Malaysia: Headscarves and Muslim identity
Source:
Common Ground News Service Headscarves can elicit many questions. Shazeera Ahmad Zawawi, a 27-year-old female Malaysian Muslim, fields them all the time.
“Gee”, as Shazeera is known to her friends, is a human rights activist from Malaysia, a country which is racing with enthusiasm toward upholding Islamic law.
When attending a human rights conference in Canada, Gee received many looks and questions, "How does your headscarf fit with your human rights activities?"

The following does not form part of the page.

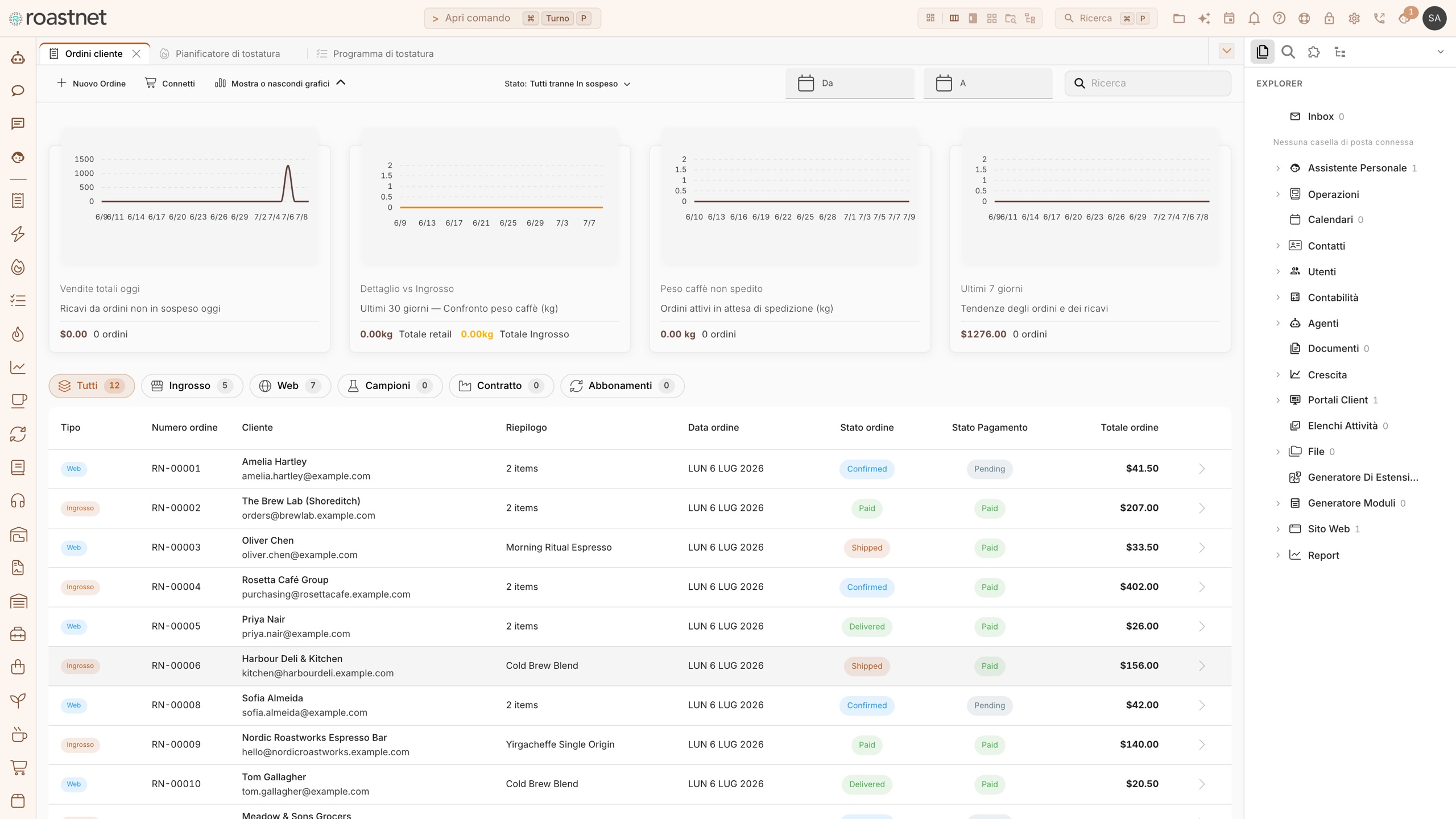Click the Nuovo Ordine button

(x=91, y=83)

Those who were asking such a question were clearly surprised to see headscarves at a human rights event. Gee was asked her opinion on human rights issues, including homosexuality, polygamy and women’s rights. There was the suggestion in these questions that her preference to wear headscarves goes against homosexuality, supports polygamy and ignores women’s rights. However, Gee had an answer to their question: “Yes, I am a Muslim, but I’m a human being first.” Gee sees others first as a human being with all of their rights, before their other identities, such as Muslim or Christian.

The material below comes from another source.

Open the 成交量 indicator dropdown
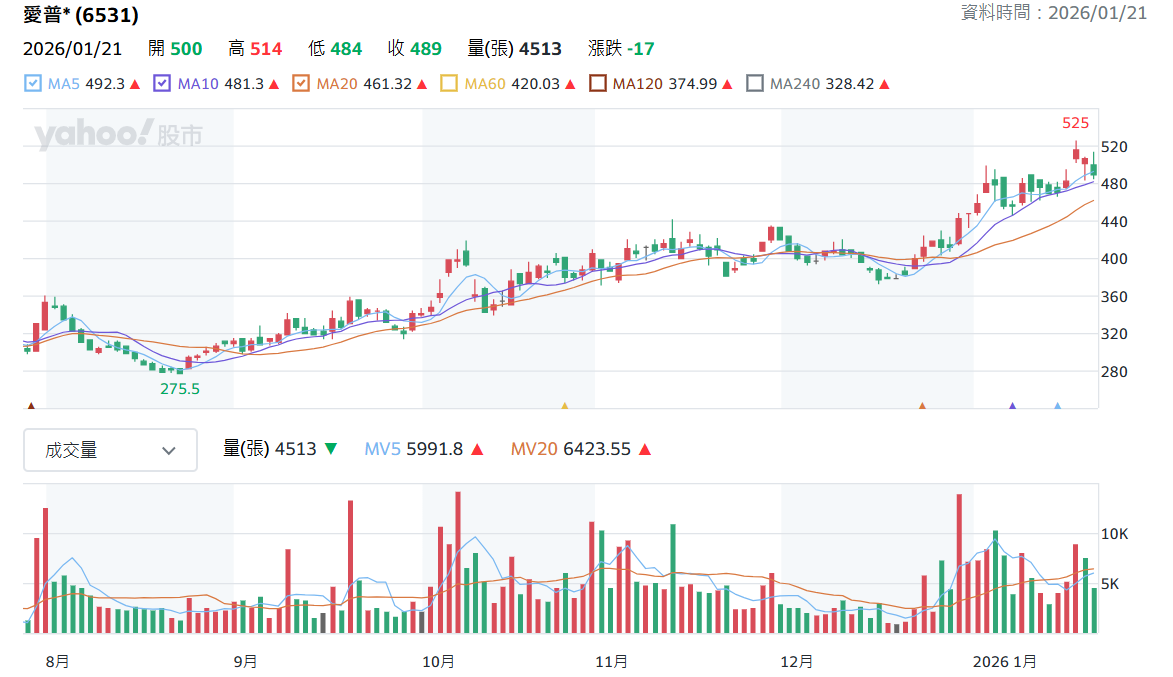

Perhaps those who were asking this question did not know that Gee was part of a “living” Islam as opposed to a staticone. This living Islam is a religion which comes from her heart in her daily life, a religion which can easily live with diversity, and a religion that prefers to engage in dialogue with the other existing religions. In her own words, “I live in an Islam that does not judge wrong or right.”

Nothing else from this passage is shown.